> Text shown:
Get data.var[column] data.

Parameters:

column (str,) – Column name in var.

Returns:

A pandas series containing the var data.

Return type:

pandas.Series

Examples

>>> zarr_data.get_var("symbol")
property obs: pandas.DataFrame#

Get the obs dataframe.

Returns:

A pandas dataframe containing the obs data.

Return type:

pandas.DataFrame

Examples

>>> zarr_data.obs
property obs_index: pandas.Index#

Get the obs index.

Returns:

A pandas Index containing the obs index.

Return type:

pandas.Index

Examples

>>> zarr_data.obs_index
row_slice_csr(group, idx)[source]#

Row slice a sparse csr matrix.

Parameters:
  • group (zarr.hierarchy.Group) – A zarr group.

  • idx (int,) – Numerical index of the cell.

Returns:

Sparse csr matrix slice for one row.

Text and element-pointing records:
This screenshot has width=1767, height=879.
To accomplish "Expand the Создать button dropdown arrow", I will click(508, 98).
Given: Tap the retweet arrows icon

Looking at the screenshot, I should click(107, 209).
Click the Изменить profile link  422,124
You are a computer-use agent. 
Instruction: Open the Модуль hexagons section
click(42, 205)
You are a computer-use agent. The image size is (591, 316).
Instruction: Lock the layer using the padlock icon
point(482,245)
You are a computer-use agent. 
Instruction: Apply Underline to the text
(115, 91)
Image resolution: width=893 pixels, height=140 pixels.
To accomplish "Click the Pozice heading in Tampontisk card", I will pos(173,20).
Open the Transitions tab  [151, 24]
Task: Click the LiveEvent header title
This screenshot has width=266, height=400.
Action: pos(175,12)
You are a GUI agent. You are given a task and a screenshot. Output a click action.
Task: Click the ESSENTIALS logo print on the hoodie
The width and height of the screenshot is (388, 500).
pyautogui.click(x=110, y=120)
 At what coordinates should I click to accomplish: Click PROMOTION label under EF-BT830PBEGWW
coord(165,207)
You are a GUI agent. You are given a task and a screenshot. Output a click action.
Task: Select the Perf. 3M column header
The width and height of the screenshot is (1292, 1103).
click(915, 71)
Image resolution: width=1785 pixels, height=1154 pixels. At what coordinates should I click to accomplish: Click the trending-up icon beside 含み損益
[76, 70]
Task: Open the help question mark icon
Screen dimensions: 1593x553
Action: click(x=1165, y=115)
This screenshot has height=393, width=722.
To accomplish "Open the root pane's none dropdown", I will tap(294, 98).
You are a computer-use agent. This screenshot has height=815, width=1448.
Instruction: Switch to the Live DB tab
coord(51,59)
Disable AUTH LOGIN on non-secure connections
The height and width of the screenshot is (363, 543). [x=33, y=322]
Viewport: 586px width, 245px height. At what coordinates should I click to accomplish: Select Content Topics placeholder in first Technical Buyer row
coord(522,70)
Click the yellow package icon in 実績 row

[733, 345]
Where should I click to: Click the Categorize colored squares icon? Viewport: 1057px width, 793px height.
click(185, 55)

> Prompt 1:
Translate the sentence "Get the obs dataframe." from the zarr API reference into French.
> Prompt 2:
From the zarr API reference, echo the passage from "A pandas Index" up to and including "sparse csr matrix.".

> Written reply 1:
Obtenir le dataframe obs.

> Written reply 2:
A pandas Index containing the obs index.

Return type:

pandas.Index

Examples

>>> zarr_data.obs_index
row_slice_csr(group, idx)[source]#

Row slice a sparse csr matrix.